Mariella Aumann: Ja, absolut. Ich erlebe es immer wieder, dass gerade Erwachsene oft eine ganz andere Einstellung haben. Sie sind in einer anderen Zeit aufgewachsen und das ist okay. Aber ich finde es wichtig, sich seine eigene Meinung zu bilden und für sich selbst einzustehen. Natürlich kann man versuchen, andere zu überzeugen, aber der erste Schritt ist, seine eigene Haltung zu finden und danach zu handeln. Gerade, wenn man sich die aktuelle politische Lage anschaut, stehen große Herausforderungen bevor. Ich spüre in meinem Umfeld, dass es wichtiger denn je ist, für die eigenen Werte einzustehen.
Der Film Journalist: Hast du während der Dreharbeiten oder der Vorbereitung etwas für dich darüber gelernt, warum Menschen für radikale Ideen anfällig werden und wie man ihnen helfen kann, wieder zurückzufinden?
Mariella Aumann: Lea selbst ist in der Schule eine Außenseiterin. In solchen Situationen sucht

man nach einem Ort, an dem man sich verstanden und akzeptiert fühlt. Das nutzen Anführer solcher Gruppen gezielt aus. Sie geben ihren Anhängern das Gefühl, dass sie dazugehören, und erzählen ihnen, dass sie nicht falsch sind – nur die anderen würden sie nicht verstehen. Diese Mechanismen sieht man auch im Film, sowohl bei den Eltern als auch bei der Tochter. Es geht oft um Einsamkeit und das Bedürfnis nach Zugehörigkeit. Ich finde, man sollte solche Menschen nicht einfach abstempeln oder verurteilen, sondern ihnen das Gefühl geben, dass sie nicht allein sind.
Der Film Journalist: „Jupiter“ läuft jetzt in den Kinos. Was hoffst du, nimmt man aus dem Kinobesuch mit?
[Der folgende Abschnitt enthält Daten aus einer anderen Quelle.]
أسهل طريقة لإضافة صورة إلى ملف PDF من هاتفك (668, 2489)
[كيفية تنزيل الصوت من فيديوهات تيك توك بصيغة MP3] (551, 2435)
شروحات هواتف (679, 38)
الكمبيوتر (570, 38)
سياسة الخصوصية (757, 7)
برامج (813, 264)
Mariella Aumann: Ich würde mich freuen, wenn sich junge Menschen in der Figur Lea wiedererkennen. Sie ist ein bisschen tollpatschig, etwas eigen und nicht unbedingt cool – aber genau das macht sie für mich cool. Ich fände es schön, wenn der Film andere dazu ermutigt, ihre eigenen Besonderheiten mehr wertzuschätzen. Außerdem zeigt der Film eine Figur, die sich emanzipiert. Ich hoffe, dass junge Zuschauende daraus mitnehmen, ihre eigenen Entscheidungen zu treffen – unabhängig davon, was Eltern oder andere für richtig halten.